Tuesday, November 08, 2011

EDITORIAL >> Boozman likes stimulus here

The old English proverb “you can’t have your cake and eat it, too” may be right, but in politics there’s no harm in trying. Our junior U. S. senator, John Boozman, is the most adept or at least the most consistent at trying.

You will remember back in June Boozman gave a pep talk to people interested in the Bayou Meto Basin Project. They need $614 million in federal assistance—“government spending” in the lexicon of the day—to complete the big irrigation project that will nourish farms facing a dwindling water supply.

Boozman was in a spot be-cause he had joined Republican party bosses in condemning federal spending and promising to give up “earmarks,” the individual appropriations by members of Congress to benefit their districts. Boozman had championed earmarks when he was in the House of Representatives.

So he told the Bayou Meto partisans that they needed to get President Obama to include the irrigation money in his budget. But those projects don’t get into executive budgets.

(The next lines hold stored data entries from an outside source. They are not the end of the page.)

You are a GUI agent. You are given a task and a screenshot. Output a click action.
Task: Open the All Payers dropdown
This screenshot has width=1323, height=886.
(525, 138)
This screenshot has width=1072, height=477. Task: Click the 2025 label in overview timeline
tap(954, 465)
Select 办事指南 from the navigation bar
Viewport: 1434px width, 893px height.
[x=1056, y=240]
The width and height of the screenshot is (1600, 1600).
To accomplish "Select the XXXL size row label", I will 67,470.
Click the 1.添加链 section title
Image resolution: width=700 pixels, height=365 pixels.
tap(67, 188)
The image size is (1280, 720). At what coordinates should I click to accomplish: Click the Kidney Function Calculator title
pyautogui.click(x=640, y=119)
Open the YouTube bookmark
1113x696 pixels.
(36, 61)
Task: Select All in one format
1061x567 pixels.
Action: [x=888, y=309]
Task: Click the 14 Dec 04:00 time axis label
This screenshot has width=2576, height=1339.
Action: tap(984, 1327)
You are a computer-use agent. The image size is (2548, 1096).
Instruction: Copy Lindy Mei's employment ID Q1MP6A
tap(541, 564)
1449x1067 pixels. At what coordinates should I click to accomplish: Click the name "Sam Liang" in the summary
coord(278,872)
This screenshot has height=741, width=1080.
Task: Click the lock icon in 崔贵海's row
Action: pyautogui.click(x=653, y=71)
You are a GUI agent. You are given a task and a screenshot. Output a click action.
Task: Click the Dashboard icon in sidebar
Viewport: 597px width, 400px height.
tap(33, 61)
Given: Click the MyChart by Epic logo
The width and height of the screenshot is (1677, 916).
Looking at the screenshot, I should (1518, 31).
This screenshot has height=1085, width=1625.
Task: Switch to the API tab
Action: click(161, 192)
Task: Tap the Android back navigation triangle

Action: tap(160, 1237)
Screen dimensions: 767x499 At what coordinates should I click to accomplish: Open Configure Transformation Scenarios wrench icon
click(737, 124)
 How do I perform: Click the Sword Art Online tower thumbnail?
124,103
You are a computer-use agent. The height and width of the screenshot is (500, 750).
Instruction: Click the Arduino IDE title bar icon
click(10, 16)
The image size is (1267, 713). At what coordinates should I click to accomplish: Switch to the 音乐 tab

All the money so far has come from congressional earmarks. So the implicit message from the senator was, I’m for you, but I’m not going to help you, and if you don’t get the money blame President Obama, not me.

Last week, he joined other Republicans in voting against an omnibus appropriation that included $60 million for the National Center for Toxicological Research at Pine Bluff. He’s against all that federal spending, you see.

But for the consumption of people back in Arkansas, the senator’s spokesman issued a statement saying that he was extremely pleased to see money in the bill for the research center.

Some people might not know that he actually voted to stop the spending at the center. His vote is all that counts; a statement is meaningless.

Then the Jonesboro Sun reported this week that a representative of Senator Boozman showed up at a meeting there on the federal program to provide money to help people insulate their homes and lower their energy bills.

It was part of President Obama’s big 2009 stimulus package, which Boozman condemned as wasteful and useless. Jonesboro officials praised the president’s stimulus, which doubled the amount available for weatherization and created numerous jobs in the region.

Boozman’s representative said the senator was vitally interested in those kinds of programs, which he said could better people’s lives. The representative did not mention that Boozman had actually opposed it.

If he were pressed, we imagine he would explain that he is only opposed to spending money in other states.

Do you call that statesmanship or raw opportunism?

Ernie Dumas writes editorials for The Leader.